▶ **BRIEF**
Whenever a line in the data contains "agent", show that line.

[Dataset entries]
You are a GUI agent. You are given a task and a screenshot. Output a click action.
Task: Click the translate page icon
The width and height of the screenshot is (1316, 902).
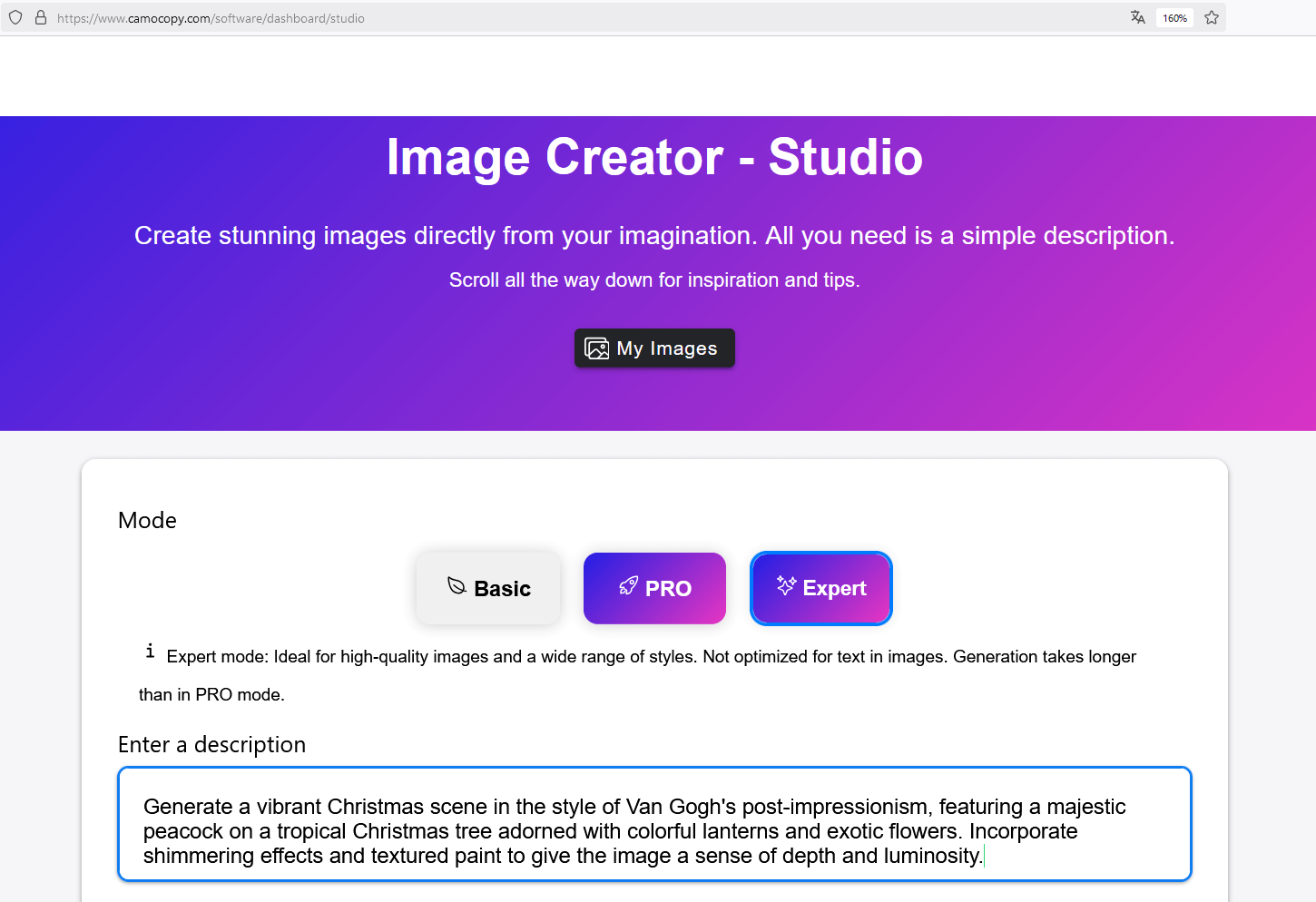click(1137, 17)
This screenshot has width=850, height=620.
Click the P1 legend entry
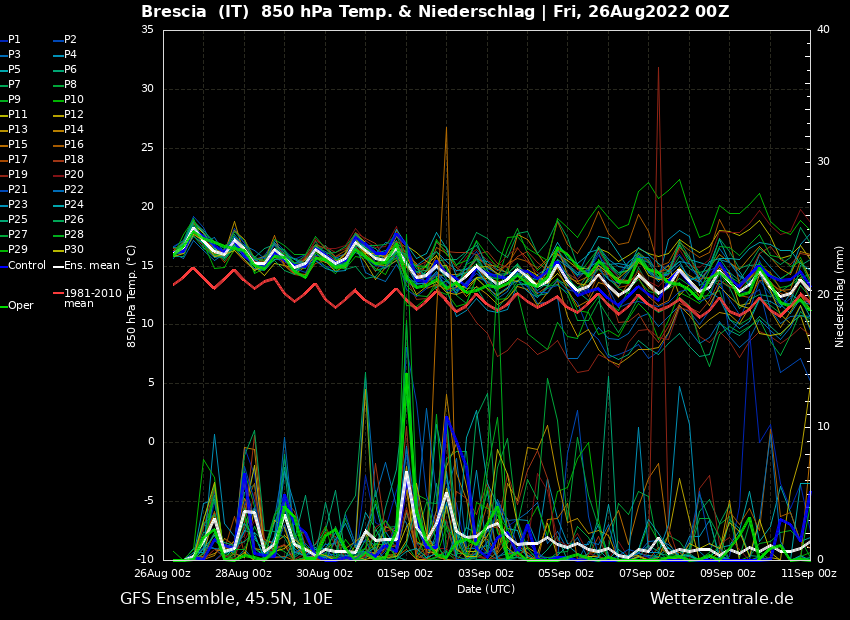[14, 40]
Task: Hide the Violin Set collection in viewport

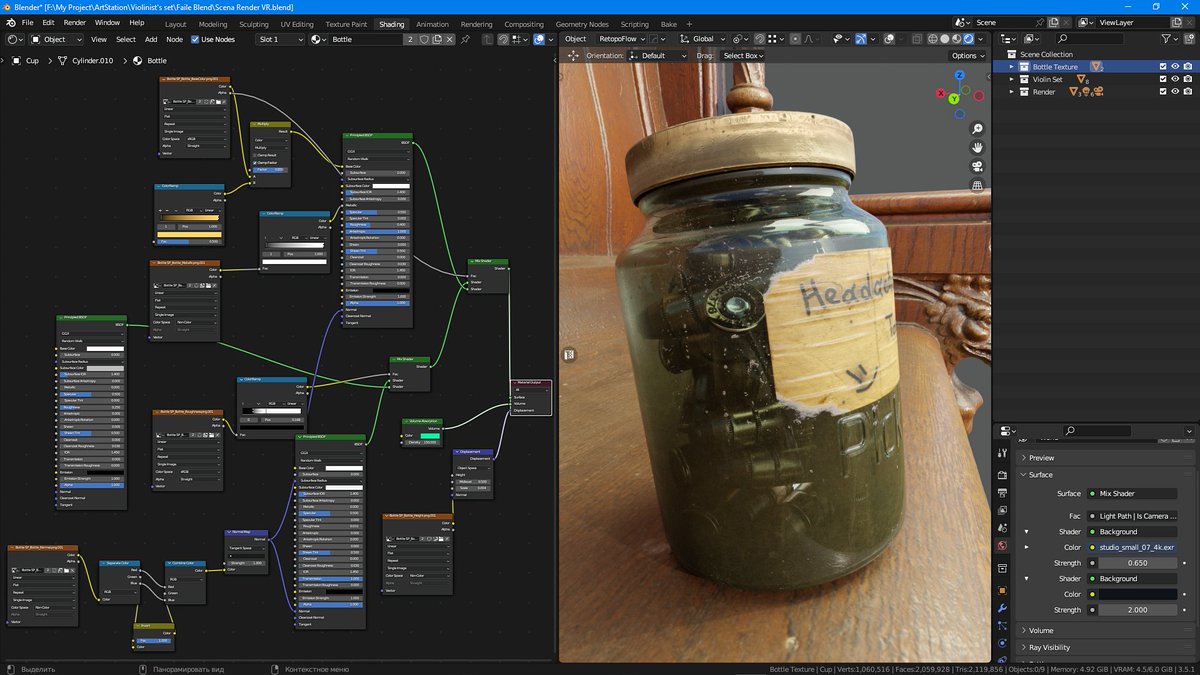Action: coord(1175,79)
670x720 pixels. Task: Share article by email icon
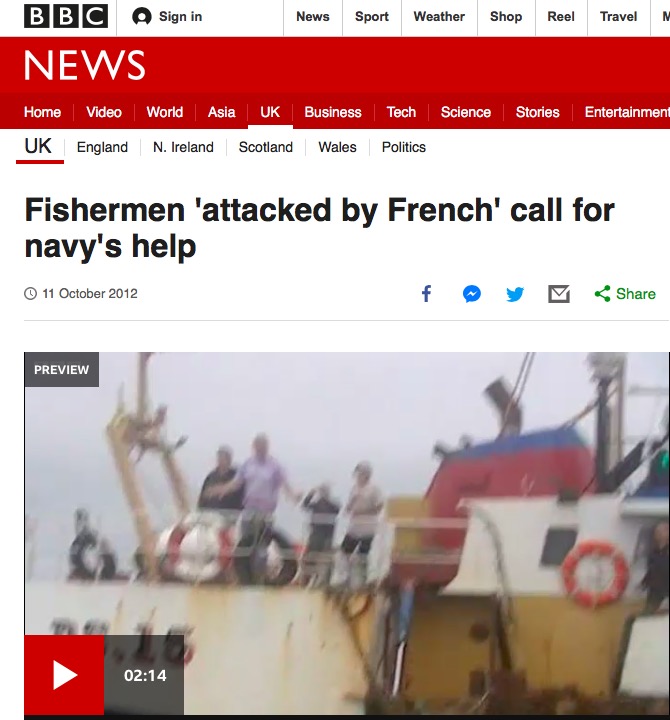pyautogui.click(x=559, y=294)
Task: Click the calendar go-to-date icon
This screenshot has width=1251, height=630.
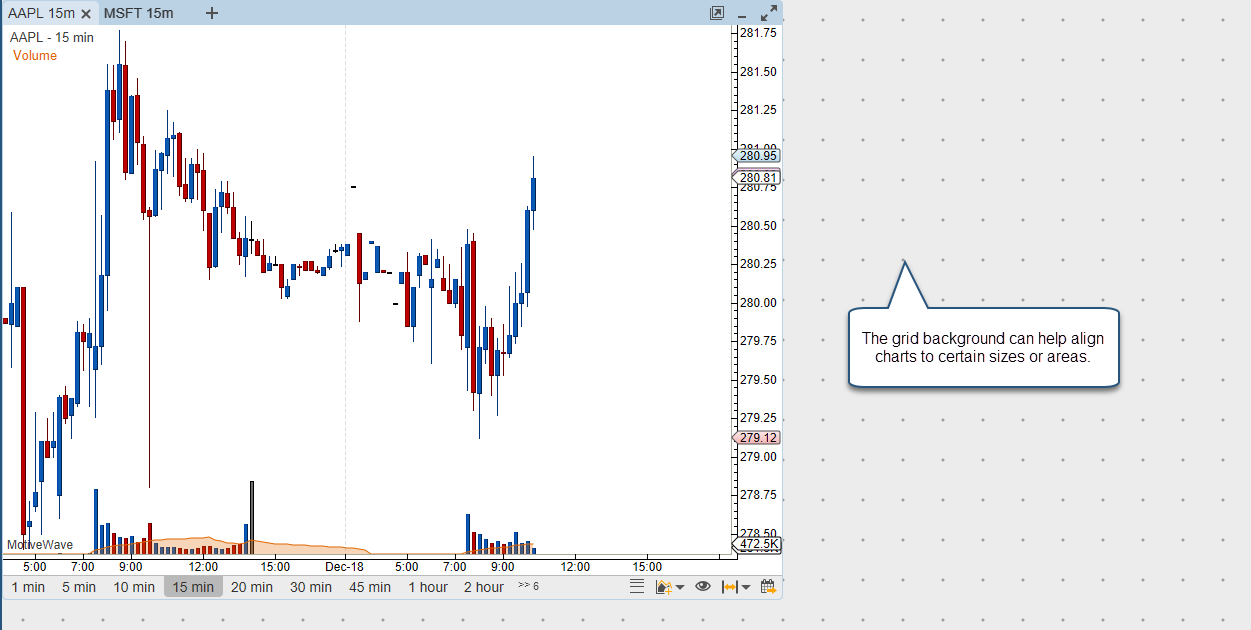Action: pos(768,587)
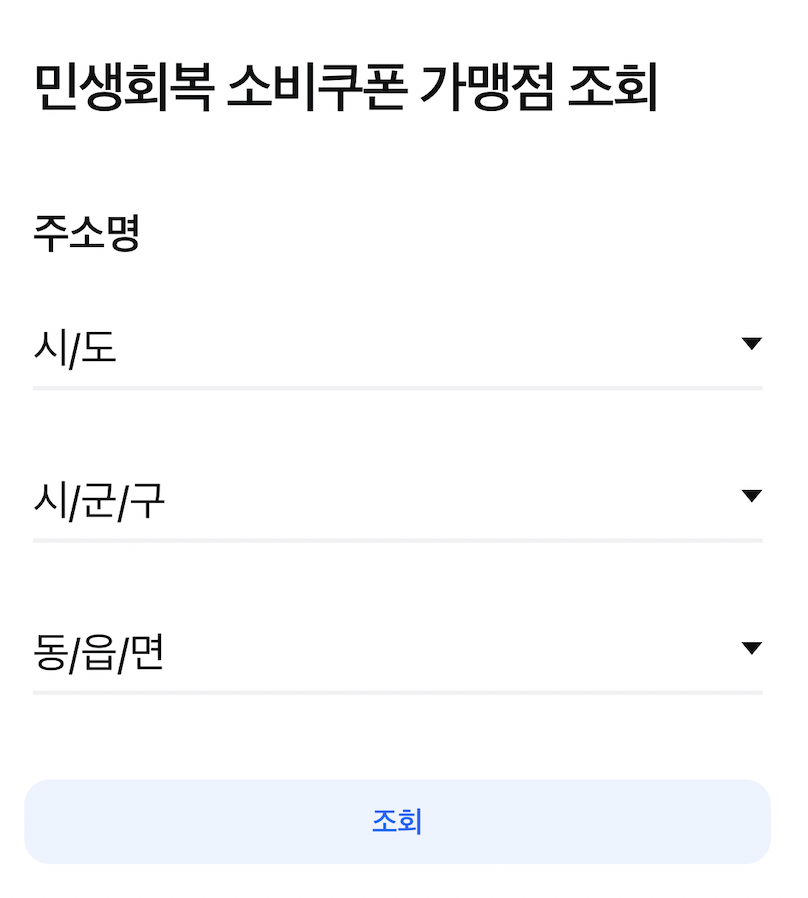Image resolution: width=808 pixels, height=898 pixels.
Task: Click the triangle arrow icon beside 시/군/구
Action: (751, 495)
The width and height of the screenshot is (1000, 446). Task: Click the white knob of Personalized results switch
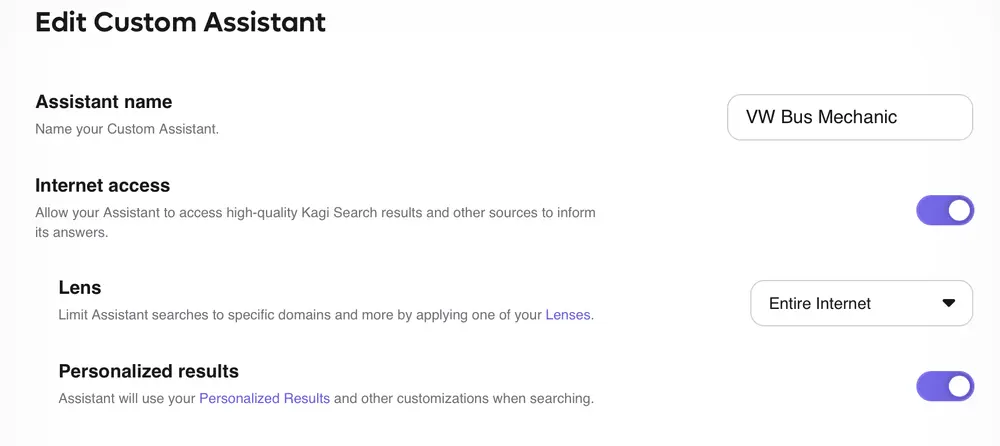pos(959,386)
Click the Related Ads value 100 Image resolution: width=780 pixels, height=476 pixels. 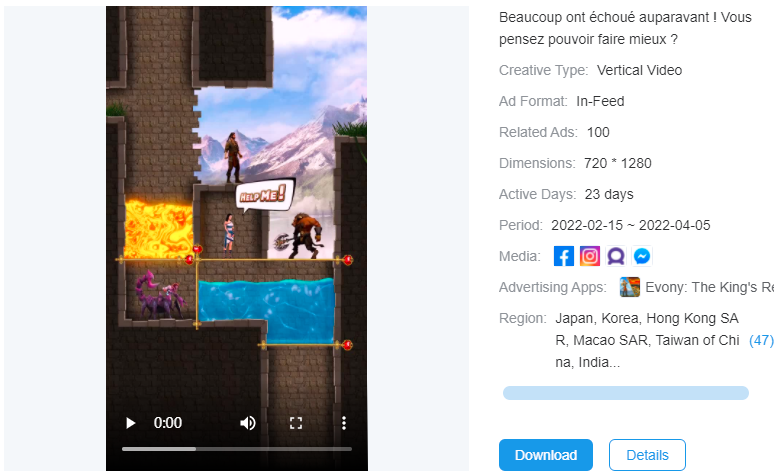(598, 132)
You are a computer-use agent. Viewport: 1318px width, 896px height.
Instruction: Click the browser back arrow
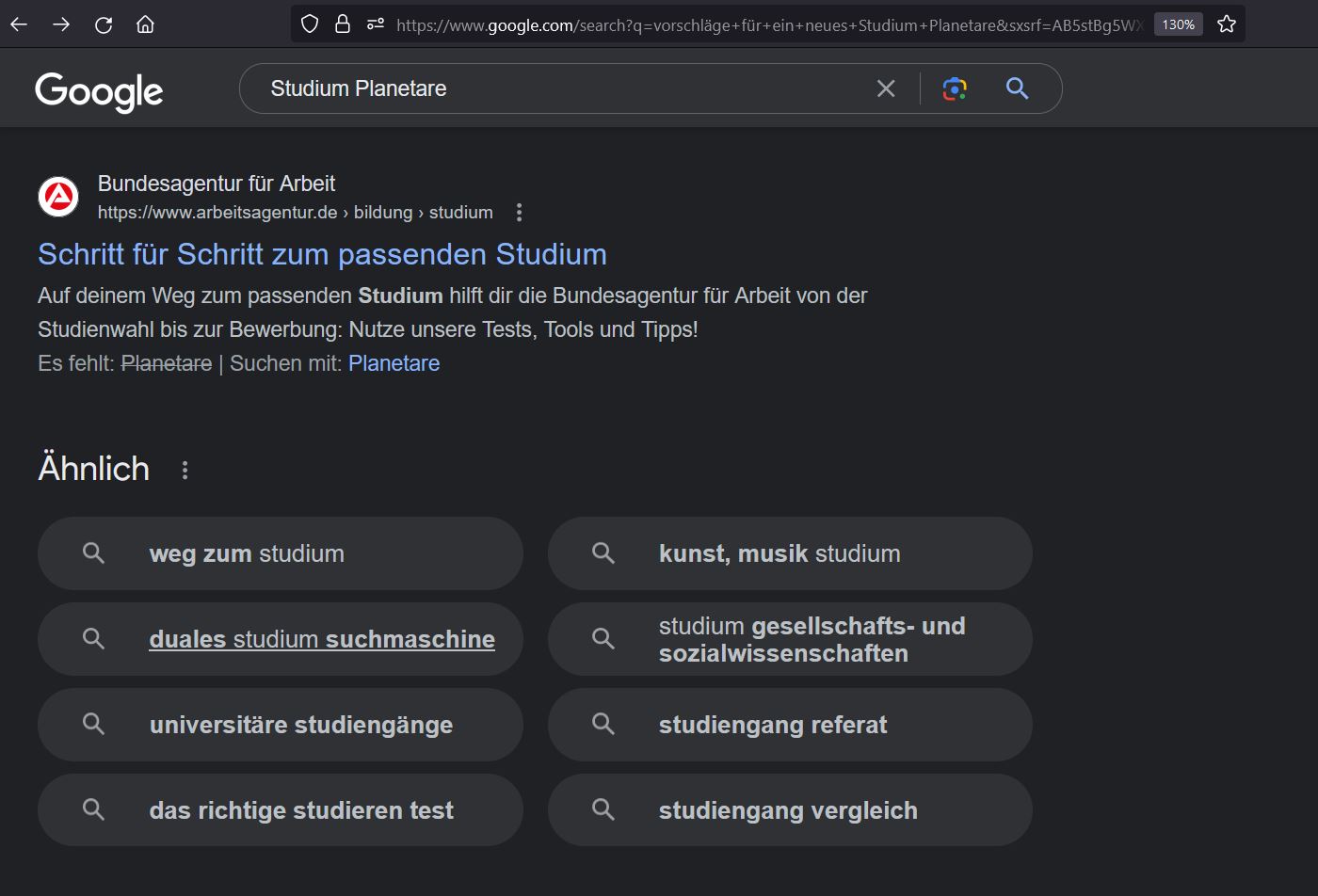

▶ **OUTPUT BELOW**
You are a GUI agent. You are given a task and a screenshot. Output a click action.
You are a computer-use agent. Viewport: 1318px width, 896px height.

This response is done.